Distributed James Server — Consistency Model

This page presents the consistency model used by the Distributed Server and points to the tools built around it.

Data Replication

The Distributed Server relies on different storage technologies, all having their own consistency models.

These data stores replicate data in order to enforce some level of availability. We call this process replication. By consistency, we mean the ability for all replica to hold the same data. By availability, we mean the ability for a replica to answer a request.

In distributed systems, according to the CAP theorem, as we will necessarily encounter network partitions, then trade-offs need to be made between consistency and availability.

This section details this trade-off for data stores used by the Distributed Server.

Cassandra consistency model

Cassandra is an eventually consistent data store. This means that replica can hold diverging data, but are guaranteed to converge over time.

Several mechanisms are built in Cassandra to enforce this convergence, and need to be leveraged by Distributed Server Administrator. Namely nodetool repair, Hinted hand-off and Read repair.

The Distributed Server tries to mitigate inconsistencies by relying on QUORUM read and write levels. This means that a majority of replica are needed for read and write operations to be performed.

Critical business operations, like UID allocation, rely on strong consistency mechanisms brought by lightweight transaction.

About multi data-center setups

As strong consistency is required for some operations, and as lightweight transactions are slow across data centers, running James with a multi data-center Cassandra setup is discouraged.

However this page enables setting alternative read level, which could be acceptable regarding limited requirements. LOCAL_QUORUM coupled with LOCAL_SERIAL is likely the only scalable setup.

Running the Distributed Server IMAP server in a multi datacenter setup will likely result either in data loss, or very slow operations - as we rely on monotic UID generation, without strong consistency, UIDs could be allocated several times. Other protocols, like JMAP, suffer less from such limitations.

ElasticSearch consistency model

ElasticSearch relies on strong consistency with home grown algorithm.

The 6.x release line, that the distributed server is using is known to be slow to recover from failures.

Be aware that data is asynchronously indexed in ElasticSearch, changes will be eventually visible.

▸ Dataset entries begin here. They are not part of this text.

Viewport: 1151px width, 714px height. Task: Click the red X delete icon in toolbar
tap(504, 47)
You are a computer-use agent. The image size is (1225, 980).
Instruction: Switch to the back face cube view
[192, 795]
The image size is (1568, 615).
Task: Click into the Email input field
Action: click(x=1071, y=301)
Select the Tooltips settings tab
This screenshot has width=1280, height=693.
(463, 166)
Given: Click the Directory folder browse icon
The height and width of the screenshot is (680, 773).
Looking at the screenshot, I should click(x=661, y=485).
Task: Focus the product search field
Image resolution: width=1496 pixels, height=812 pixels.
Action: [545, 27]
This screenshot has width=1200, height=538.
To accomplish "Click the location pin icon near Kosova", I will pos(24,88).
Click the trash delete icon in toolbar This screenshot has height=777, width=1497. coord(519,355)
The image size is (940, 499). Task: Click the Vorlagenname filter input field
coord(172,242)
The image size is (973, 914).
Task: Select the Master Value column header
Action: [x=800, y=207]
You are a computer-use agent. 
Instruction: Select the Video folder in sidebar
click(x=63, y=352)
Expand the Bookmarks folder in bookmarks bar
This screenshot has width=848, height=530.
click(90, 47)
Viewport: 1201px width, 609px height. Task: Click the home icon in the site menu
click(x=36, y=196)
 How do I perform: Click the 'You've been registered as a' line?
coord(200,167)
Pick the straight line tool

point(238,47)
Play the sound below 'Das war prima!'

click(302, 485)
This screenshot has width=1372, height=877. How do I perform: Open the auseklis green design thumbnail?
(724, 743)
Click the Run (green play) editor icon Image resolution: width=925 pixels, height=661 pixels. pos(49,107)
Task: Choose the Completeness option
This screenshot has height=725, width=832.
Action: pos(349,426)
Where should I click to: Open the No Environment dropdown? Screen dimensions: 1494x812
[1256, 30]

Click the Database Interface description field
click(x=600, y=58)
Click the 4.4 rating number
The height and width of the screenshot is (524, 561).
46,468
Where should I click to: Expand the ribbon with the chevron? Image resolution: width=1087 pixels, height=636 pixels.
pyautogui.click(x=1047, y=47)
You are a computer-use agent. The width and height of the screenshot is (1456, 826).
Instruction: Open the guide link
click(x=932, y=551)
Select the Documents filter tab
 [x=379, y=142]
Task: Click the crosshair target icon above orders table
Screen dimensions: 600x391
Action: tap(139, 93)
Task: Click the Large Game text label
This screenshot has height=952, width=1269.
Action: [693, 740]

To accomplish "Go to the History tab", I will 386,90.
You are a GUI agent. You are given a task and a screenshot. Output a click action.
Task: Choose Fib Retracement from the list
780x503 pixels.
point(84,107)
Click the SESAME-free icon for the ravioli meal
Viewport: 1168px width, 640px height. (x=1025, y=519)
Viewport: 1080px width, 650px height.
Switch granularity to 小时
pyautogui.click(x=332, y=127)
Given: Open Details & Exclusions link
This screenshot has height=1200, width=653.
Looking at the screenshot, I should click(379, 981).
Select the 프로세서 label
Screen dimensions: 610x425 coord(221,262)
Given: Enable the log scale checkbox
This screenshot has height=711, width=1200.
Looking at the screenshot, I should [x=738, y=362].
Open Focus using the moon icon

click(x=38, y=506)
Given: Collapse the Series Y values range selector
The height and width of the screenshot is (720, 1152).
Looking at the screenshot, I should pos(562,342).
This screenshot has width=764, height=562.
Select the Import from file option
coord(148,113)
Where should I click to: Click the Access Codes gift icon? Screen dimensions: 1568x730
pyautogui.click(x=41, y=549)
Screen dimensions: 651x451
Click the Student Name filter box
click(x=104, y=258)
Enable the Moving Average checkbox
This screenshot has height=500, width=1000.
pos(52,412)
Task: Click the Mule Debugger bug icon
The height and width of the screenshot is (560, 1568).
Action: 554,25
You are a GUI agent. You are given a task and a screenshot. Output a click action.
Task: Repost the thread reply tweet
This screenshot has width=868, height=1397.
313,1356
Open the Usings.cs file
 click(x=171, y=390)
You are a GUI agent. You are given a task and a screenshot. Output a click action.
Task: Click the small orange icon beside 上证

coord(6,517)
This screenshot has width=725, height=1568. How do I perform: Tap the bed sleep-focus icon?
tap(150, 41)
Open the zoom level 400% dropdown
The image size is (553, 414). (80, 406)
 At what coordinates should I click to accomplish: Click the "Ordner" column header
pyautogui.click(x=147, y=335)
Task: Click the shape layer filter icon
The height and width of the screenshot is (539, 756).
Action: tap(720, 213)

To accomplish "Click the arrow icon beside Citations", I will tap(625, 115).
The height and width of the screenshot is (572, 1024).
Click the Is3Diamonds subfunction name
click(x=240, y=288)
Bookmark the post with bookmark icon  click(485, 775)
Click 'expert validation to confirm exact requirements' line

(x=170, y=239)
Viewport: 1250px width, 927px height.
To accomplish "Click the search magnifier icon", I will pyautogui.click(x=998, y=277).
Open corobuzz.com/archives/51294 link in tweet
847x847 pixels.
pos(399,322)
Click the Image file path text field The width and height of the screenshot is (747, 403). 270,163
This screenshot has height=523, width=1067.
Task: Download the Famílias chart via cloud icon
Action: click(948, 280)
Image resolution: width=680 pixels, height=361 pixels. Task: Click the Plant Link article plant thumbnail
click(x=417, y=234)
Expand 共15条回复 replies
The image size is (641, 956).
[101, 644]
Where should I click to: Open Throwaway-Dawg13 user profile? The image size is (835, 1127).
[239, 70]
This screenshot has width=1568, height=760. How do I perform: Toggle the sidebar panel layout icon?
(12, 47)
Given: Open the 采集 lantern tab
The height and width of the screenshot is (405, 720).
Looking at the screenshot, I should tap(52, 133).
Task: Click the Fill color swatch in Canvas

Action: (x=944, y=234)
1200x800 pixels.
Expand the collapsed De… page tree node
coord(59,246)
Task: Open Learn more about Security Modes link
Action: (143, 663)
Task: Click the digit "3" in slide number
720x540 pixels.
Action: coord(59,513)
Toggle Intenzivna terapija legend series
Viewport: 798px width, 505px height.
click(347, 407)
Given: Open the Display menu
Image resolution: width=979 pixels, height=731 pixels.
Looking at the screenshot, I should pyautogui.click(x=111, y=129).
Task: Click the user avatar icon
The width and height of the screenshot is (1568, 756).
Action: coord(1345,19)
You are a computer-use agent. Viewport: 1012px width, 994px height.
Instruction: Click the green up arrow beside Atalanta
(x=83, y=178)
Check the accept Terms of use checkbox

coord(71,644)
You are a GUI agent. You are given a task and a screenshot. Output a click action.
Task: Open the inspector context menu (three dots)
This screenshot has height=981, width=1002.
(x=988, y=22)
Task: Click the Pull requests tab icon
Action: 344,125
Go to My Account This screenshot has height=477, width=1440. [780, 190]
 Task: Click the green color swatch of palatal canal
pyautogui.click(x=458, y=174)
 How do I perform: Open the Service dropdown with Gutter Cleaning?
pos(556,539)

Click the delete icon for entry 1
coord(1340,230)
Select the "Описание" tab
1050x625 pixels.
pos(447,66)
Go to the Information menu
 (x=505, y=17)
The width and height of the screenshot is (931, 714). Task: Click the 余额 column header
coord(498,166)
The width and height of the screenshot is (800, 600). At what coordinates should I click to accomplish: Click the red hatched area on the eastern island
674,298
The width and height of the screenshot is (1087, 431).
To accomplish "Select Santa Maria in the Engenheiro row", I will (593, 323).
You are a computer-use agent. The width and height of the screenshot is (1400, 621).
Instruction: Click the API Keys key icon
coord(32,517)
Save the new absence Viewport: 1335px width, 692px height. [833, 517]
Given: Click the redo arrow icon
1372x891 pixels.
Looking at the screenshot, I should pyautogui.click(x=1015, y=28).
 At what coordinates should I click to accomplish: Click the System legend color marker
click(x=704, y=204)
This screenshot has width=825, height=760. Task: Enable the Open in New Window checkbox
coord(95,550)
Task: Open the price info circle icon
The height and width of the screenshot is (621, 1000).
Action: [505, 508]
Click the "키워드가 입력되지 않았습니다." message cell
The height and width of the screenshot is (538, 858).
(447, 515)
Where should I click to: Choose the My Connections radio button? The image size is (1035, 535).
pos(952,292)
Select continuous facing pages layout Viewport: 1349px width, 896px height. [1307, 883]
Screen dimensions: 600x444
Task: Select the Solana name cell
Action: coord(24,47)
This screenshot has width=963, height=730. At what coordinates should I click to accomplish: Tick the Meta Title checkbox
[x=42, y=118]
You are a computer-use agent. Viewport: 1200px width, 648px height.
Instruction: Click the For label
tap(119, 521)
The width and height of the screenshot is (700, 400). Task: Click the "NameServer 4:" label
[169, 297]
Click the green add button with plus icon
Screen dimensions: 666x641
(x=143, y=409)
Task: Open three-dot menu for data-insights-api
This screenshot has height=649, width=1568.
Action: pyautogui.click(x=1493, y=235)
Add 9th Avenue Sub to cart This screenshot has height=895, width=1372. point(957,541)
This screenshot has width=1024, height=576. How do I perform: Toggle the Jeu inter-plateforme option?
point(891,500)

RabbitMQ consistency model

The Distributed Server relies out of the box on a single RabbitMQ server, thus consistency concerns are not (yet) applicable. Availability concerns are applicable.

Denormalization

In Cassandra, data needs to be structured to match the read patterns. To support several conflicting read patterns, the data needs to be duplicated into different structures. This process is called denormalization.

While data can be consistent at the table level, some inconsistencies can sneak in at the applicative level across denormalization tables.

We write to a "table of truth" first, then duplicate the data to denormalization tables.

The Distributed server offers several mechanisms to mitigate these inconsistencies:

  • Writes to denormalization tables are retried.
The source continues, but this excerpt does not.